**Supplied records:**

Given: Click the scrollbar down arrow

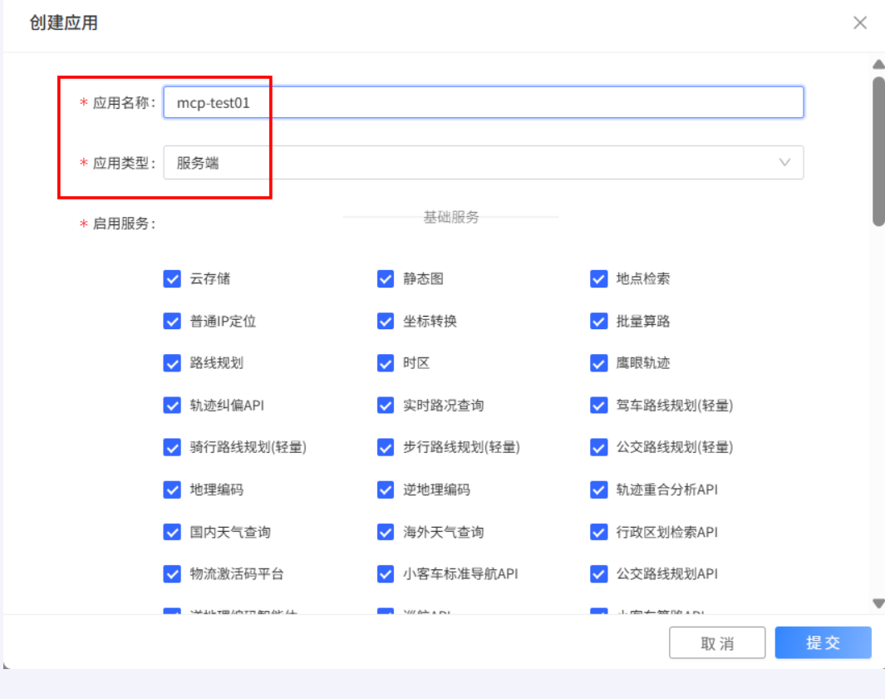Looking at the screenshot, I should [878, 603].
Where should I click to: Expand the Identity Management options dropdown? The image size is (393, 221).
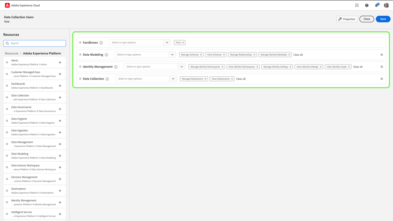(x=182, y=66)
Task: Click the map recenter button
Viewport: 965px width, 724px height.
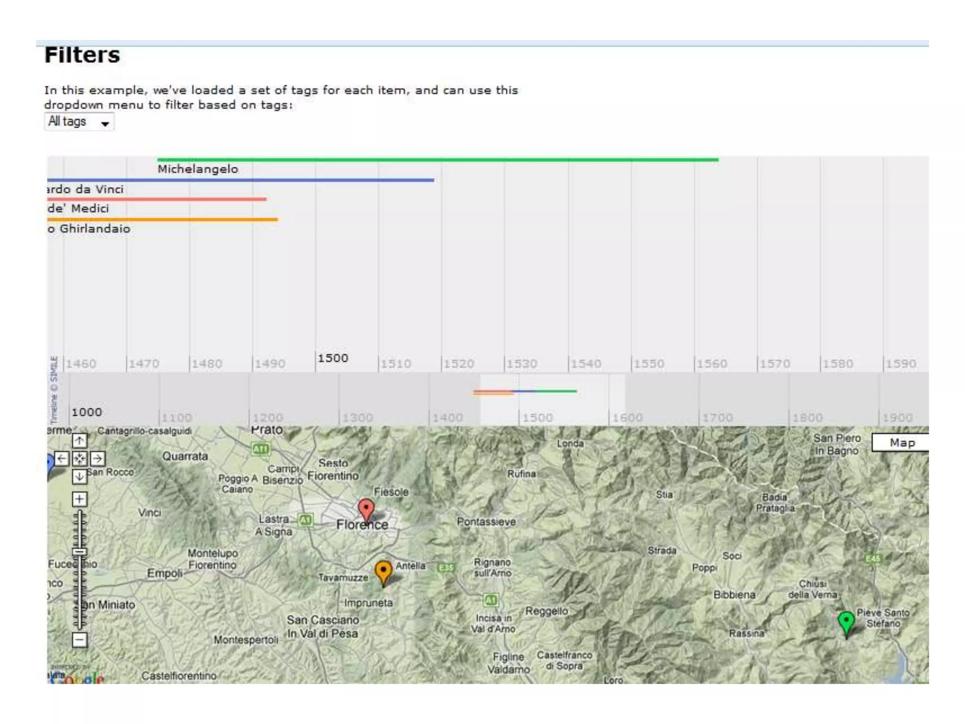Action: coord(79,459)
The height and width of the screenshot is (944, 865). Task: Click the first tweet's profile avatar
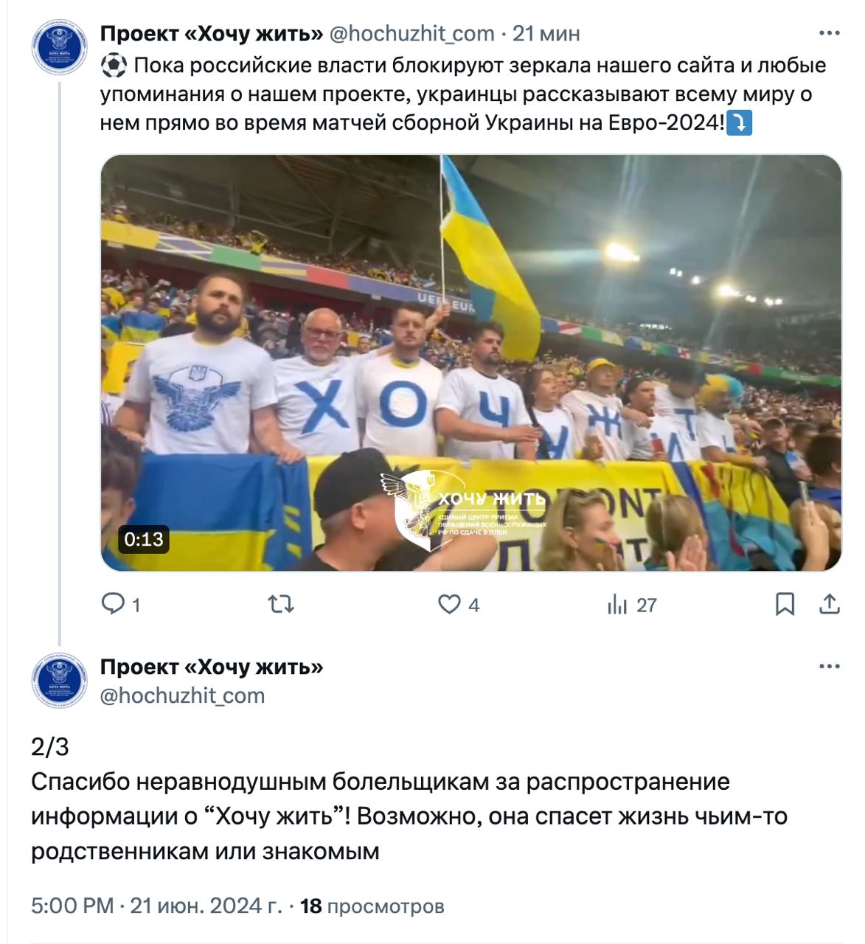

==

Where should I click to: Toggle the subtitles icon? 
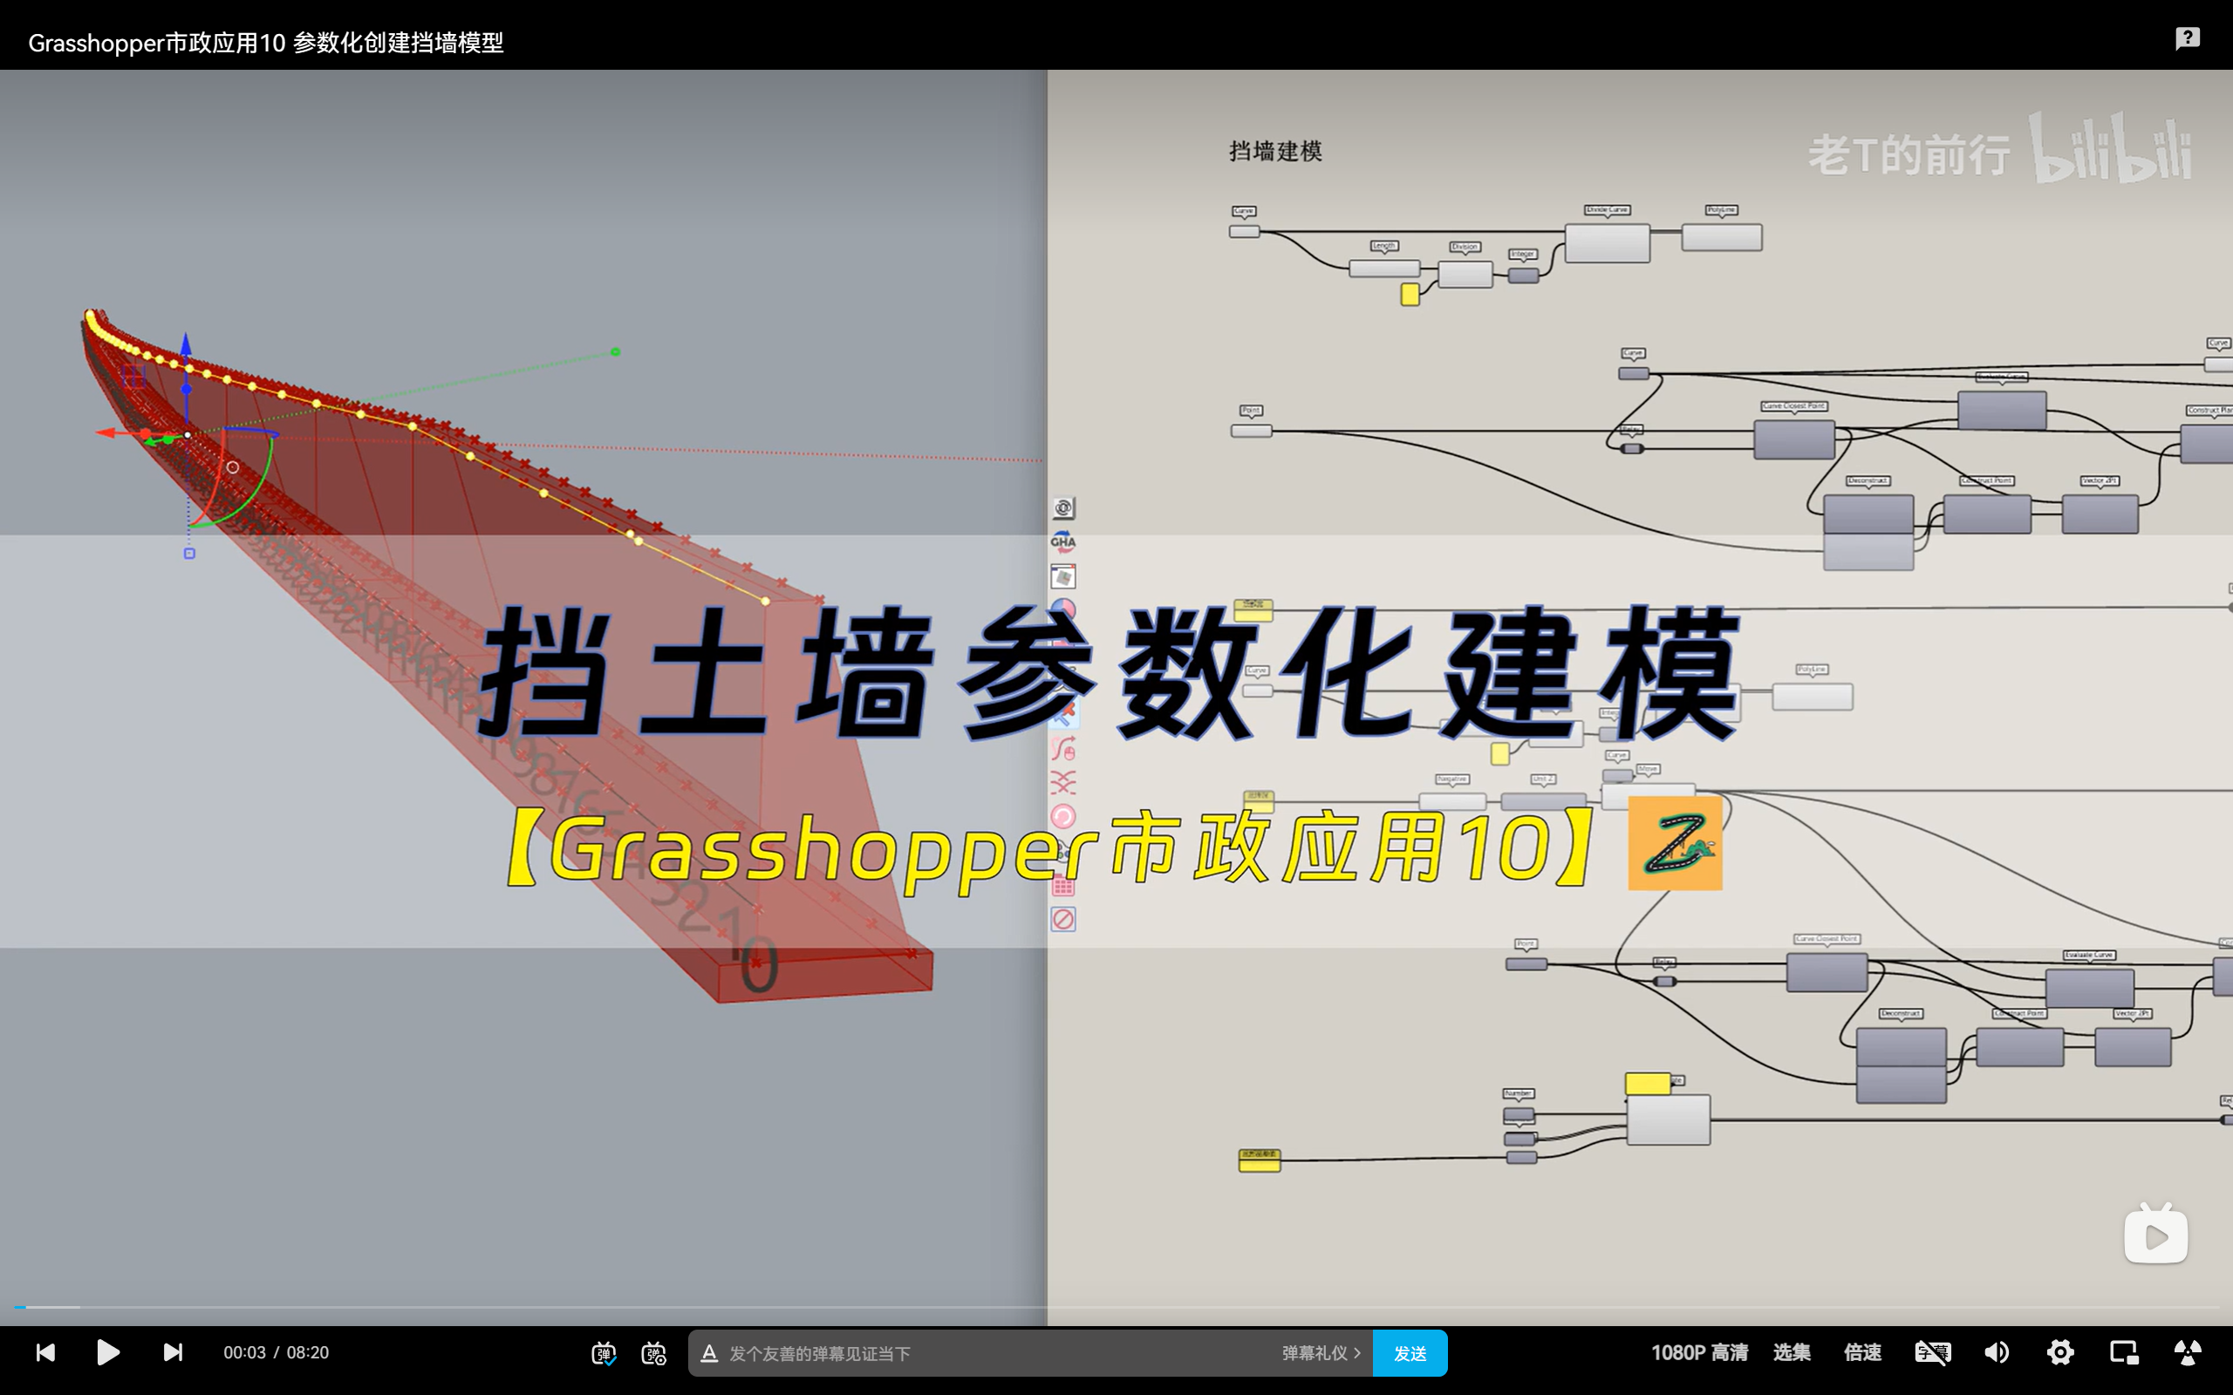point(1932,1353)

**Aim:**
Rewrite as a Markdown table the part that opens with the line containing "Given: Click the scrollbar down arrow" and closes with the line containing "The height and", with columns headed "Row" and "Line text", numbering the rows and omitting blank lines and pictures.

**Solution to the exercise:**
| Row | Line text |
|---|---|
| 1 | Given: Click the scrollbar down arrow |
| 2 | Looking at the screenshot, I should [878, 603]. |
| 3 | Where should I click to: Expand the Identity Management options dropdown? The image size is (393, 221). |
| 4 | (x=182, y=66) |
| 5 | Task: Click the map recenter button |
| 6 | Viewport: 965px width, 724px height. |
| 7 | Action: coord(79,459) |
| 8 | The height and width of the screenshot is (944, 865). Task: Click the first tweet's profile avatar |